What is expected: Copy out the lines below, from the line containing "Select the 'Entry grades data' heading" through the line containing "pos(114,33)", character for character. Leave out the pictures.

Raw records:
—————

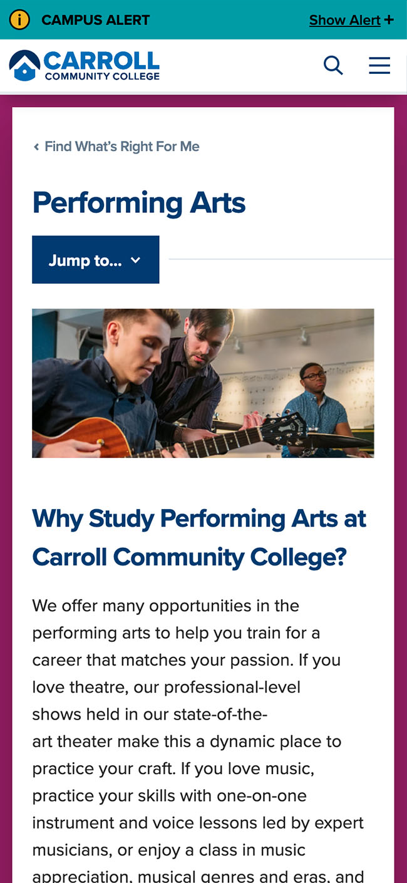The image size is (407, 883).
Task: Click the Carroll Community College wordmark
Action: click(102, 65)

—————

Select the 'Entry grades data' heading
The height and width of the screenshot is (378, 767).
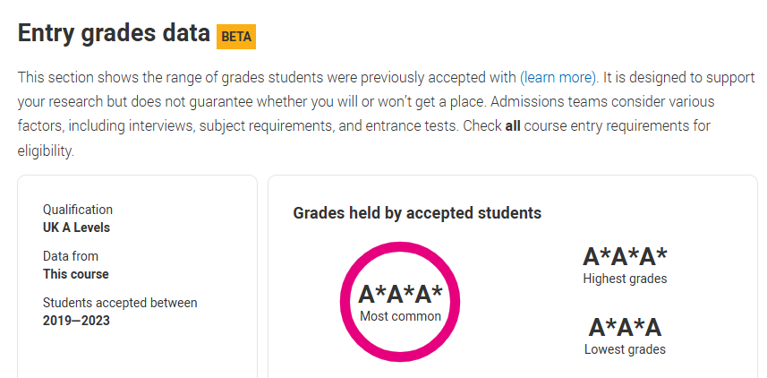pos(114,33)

—————

Response to this task:
Select the 'Entry grades data' heading
The height and width of the screenshot is (378, 767).
pos(114,33)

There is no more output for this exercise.